As an engineer in the 1980s, I used to program in mainframes and superminis. I’d write a program and then feed a batch to the mainframe or supermini. At the most, I was able to run two or three batches a day. Then the power of a supermini moved to the desktop. Now my engineering creativity was only limited by the computing power of the desktop. Today, engineers develop products that millions around the world use. So it’s vital to test in a fairly complex environment. For most enterprises, to build and maintain infrastructure is an enormous capital and operations burden. Imagine scaling that need to unlimited resources in compute, storage, and more. The costs are mind-boggling.

Many enterprises are held back from innovating because their software development lifecycle takes too long. Why? They have trouble scaling resources or find it hard to manage complex environments to test software quality. As a result, you take longer to release, or you release a poor quality product. Poor quality directly reflects the company’s brand and reputation. But time to market is everything. Even a one to two-month delay can affect market share.

ElasticBox does two things to solve these problems at scale for enterprises. It leverages the enormous compute resources in the cloud. And it allows developers to test their software faster in any complex environment in development, test, staging, and production seamlessly. Because of this automated efficiency and reusability, developers get free time to innovate. ElasticBox solves resource and environment build problems through CI/CD and application lifecycle automation.

5. Can you share your outlook for ElasticBox in the next 2-5 years?

Enterprises have different needs around automation and optimization. The challenge for a startup is to take the best value proposition and apply it to a significant enterprise need.

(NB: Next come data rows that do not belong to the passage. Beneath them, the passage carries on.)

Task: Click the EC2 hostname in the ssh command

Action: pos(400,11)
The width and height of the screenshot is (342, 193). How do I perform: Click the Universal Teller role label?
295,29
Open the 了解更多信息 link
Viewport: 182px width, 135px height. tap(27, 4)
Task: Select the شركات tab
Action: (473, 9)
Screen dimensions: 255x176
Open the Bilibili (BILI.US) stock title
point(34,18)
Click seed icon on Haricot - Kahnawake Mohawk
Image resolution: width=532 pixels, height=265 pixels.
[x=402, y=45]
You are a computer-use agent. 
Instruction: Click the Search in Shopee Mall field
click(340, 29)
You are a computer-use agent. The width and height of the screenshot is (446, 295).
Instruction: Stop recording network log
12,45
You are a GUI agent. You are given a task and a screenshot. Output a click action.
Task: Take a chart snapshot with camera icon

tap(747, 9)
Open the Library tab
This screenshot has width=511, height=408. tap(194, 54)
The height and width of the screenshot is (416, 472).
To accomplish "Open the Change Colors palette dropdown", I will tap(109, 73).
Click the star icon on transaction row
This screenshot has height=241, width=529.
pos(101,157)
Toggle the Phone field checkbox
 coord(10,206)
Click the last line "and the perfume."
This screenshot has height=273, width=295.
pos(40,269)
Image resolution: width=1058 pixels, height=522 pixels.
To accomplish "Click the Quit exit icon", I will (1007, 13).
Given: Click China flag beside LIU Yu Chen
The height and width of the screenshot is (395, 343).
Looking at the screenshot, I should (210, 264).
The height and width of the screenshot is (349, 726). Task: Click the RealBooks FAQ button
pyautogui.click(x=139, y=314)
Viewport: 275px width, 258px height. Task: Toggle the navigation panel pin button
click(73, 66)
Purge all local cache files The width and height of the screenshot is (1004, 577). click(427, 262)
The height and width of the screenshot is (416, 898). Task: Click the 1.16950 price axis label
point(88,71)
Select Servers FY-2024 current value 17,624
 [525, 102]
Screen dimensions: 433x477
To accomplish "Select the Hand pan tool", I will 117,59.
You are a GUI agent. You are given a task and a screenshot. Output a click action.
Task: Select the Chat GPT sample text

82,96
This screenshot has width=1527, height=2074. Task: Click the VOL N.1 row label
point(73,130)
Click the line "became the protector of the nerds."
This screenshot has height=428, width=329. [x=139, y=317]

The same product can satisfy multiple segments of an enterprise. Take VMware for example. Their starting story virtualized development and test environments. Once they built confidence in customers and proved to operations people that they won’t have to worry about losing their jobs, they were able to grow their business to the level it’s at today. They showed that you didn’t need to run an application on a single server. A virtual environment can run 10s or 100s of applications without needing one. Once they proved that in the development, test environment, people started to feel comfortable to use virtual environments for production. ElasticBox is doing something similar.

I see ElasticBox as a simplified platform for rapid environment automation at the push of a button in your datacenter or public or private cloud. I look forward to being part of the ElasticBox journey and in solving challenging problems.